I consider my General Practitioner, an M.D., to be my Vice-President of Health Management. My husband is sort of a co-CEO with me, although I am the senior partner of the two of us as far as my own health is concerned. I serve the same junior-CEO role for him. We both have chronic illnesses that can incapacitate, so it can easily happen that when we need to be our own advocate, we haven't the energy for it. Enter the junior-CEO.

Even though I respect my GP, he is only my VP--the buck does not stop in his lap, it stops in my life and to a great extent also my husband's, since he picks up the slack when I'm unwell (and vice versa). As CEO of my health I am the top dog, fully entitled to bring in whatever other consultants I deem appropriate, from various health professionals to Mudcat. That also means it is my responsibility to help them understand (even if they won't totally accept) each other's presence on my team, not always easy to do!

A GP probably should be quite on top of things--in the strictly medical world he is as much a general manager as anything, the one medical person who gets copies of all the specialists' reports. However I have had enough experience with the medical establishment to know full well that these people are just human beings. A family squabble at breakfast or a dying patient can mean mean bad note-taking for that day. So I always remind him of whatever I think is relevant to a given visit, even if he doesn't happen to ask me. Just in case he didn't read or didn't keep quite good enough notes. Fortunately, he is not one who resorts to blaming the victim.

As far as medical types understanding fatigue or pain or anything else, again, they are human--by which I mean: If they haven't felt it or at least lived in very close quarters with it, no they probably don't understand it. And I don't expect them to. But I DO expect them to BELIEVE me and RESPECT me. Unfortunately that can be scarce when it comes to non-cancer pain. Fortunately, I have a great pain specialist on my team.

Years ago my husband and I had the the same specialist, a jackass IMO whom I soon dropped like a hot potato because I found him to be a "medical chauvinist pig" -- he was inadvertently disrepectful of women in his practice. I know this because a volunteer position I held made me privy to a lot of talk that would never be repeated in public or in writing. Men found him to be a perfectly fine doctor. He was of a generation where many considered women to be 2nd class citizens who may speak only when spoken to.

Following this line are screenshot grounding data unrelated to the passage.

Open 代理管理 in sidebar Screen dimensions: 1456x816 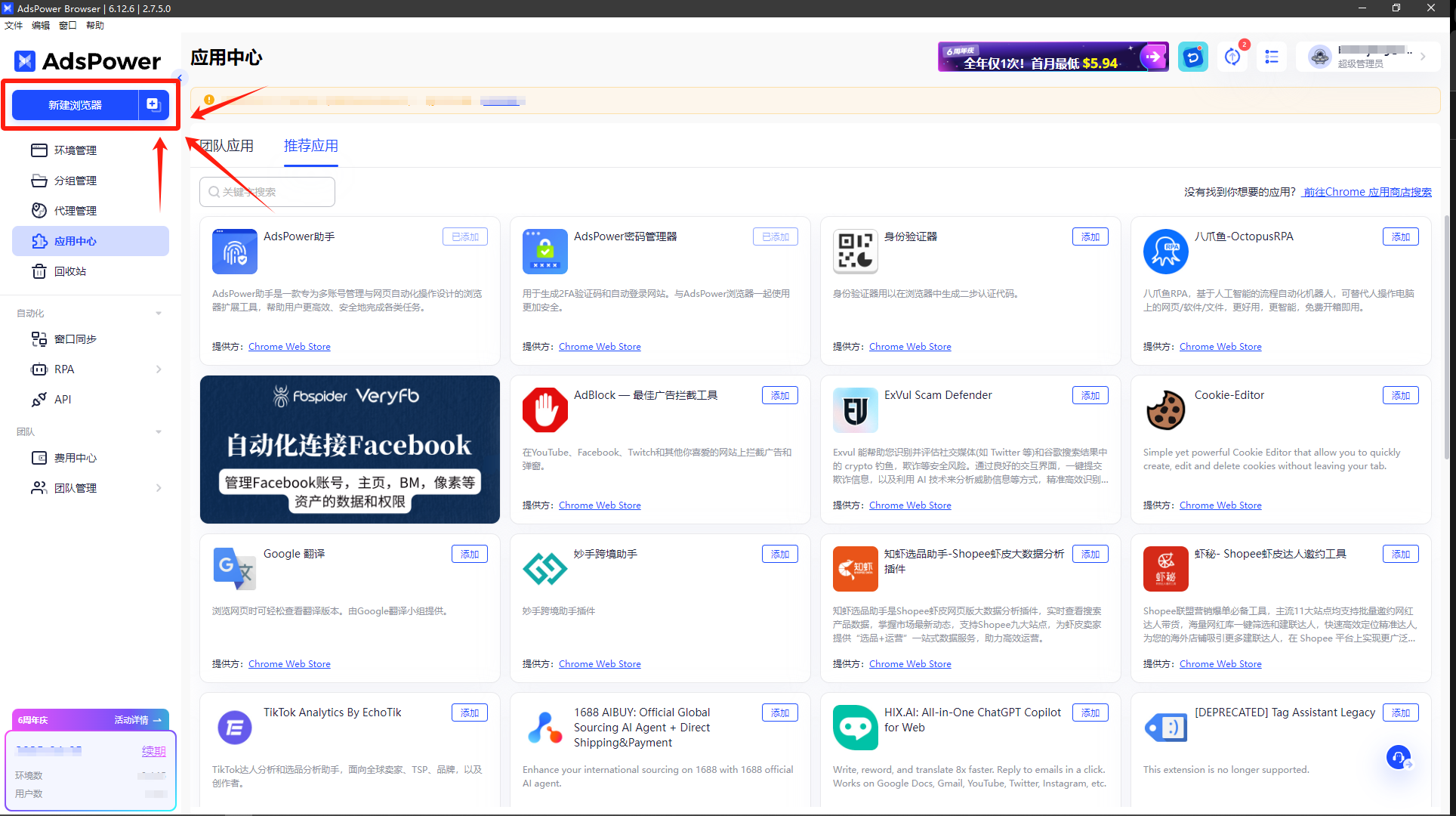point(75,211)
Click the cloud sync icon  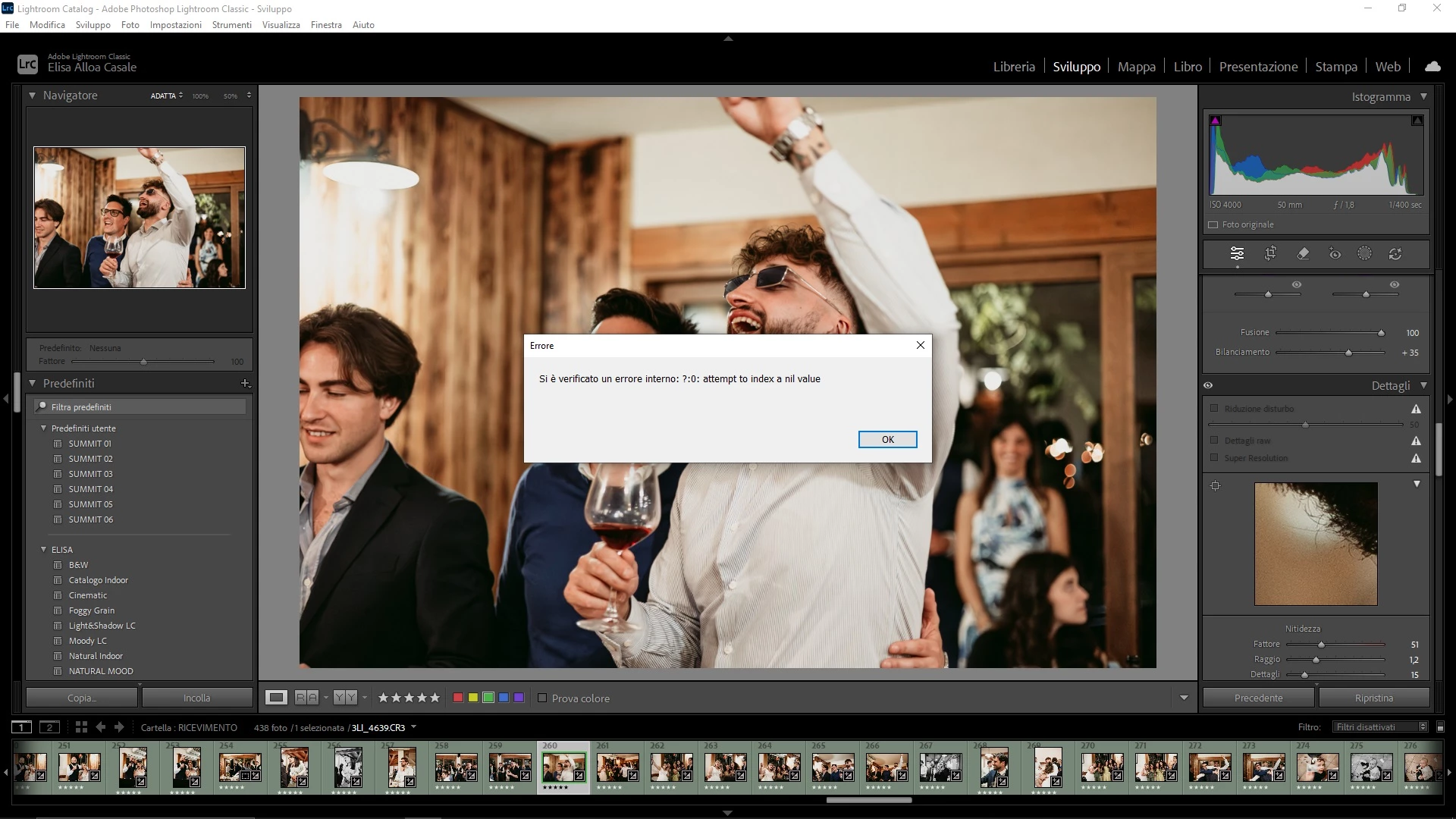[1432, 67]
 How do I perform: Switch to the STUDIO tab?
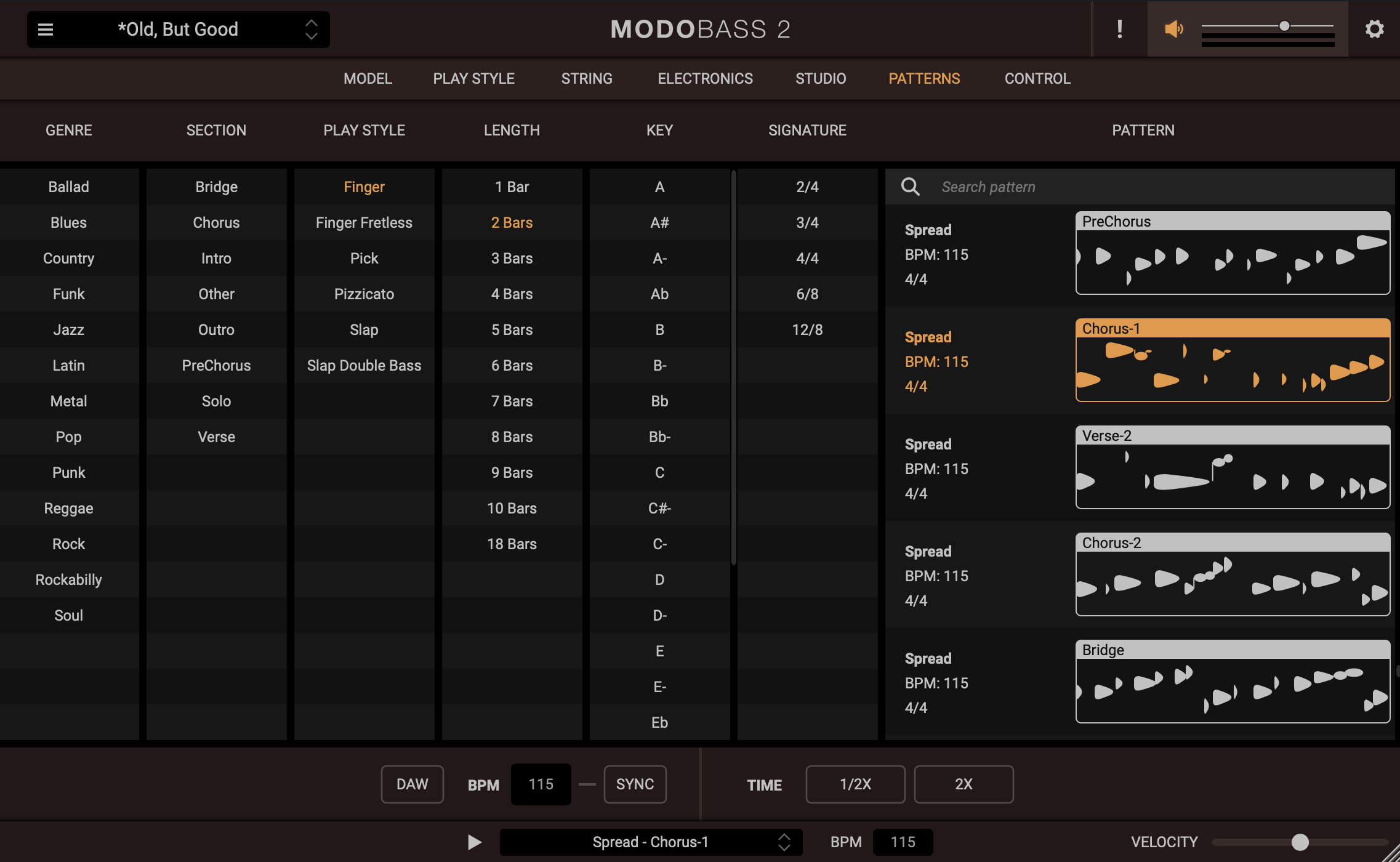click(x=820, y=79)
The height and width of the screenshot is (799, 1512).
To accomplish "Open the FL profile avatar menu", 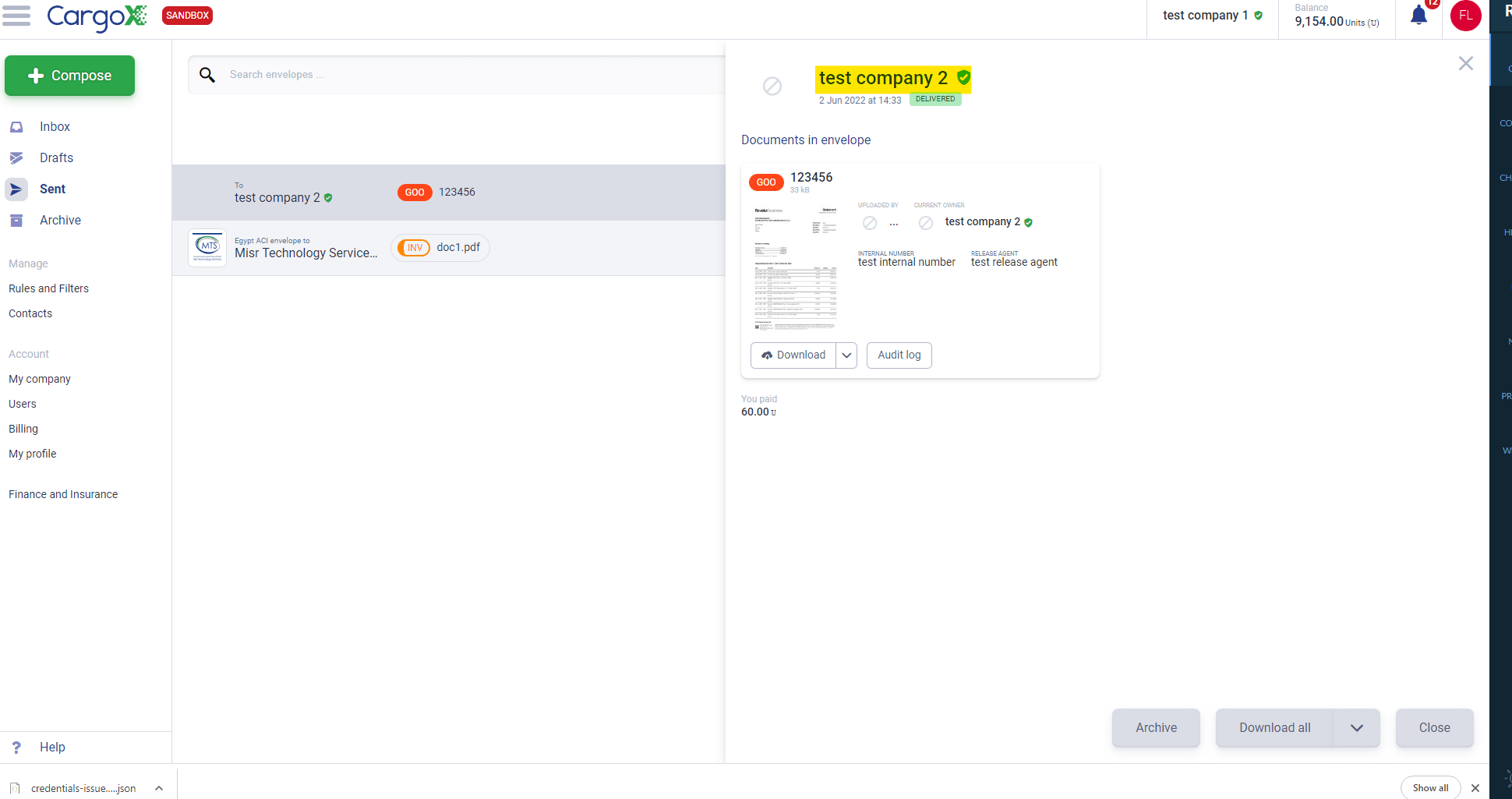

Eventually due to some sort of illness this doc had to take prednisone and some serious time off work. When my husband saw him after that experience, the doc was a whole new empathetic individual! He had a whole new appreciation for both fatigue and the crazy side-effects of the wicked but sometimes necessary drug, prednisone. They ARE human. We all only know what we know, including health professionals.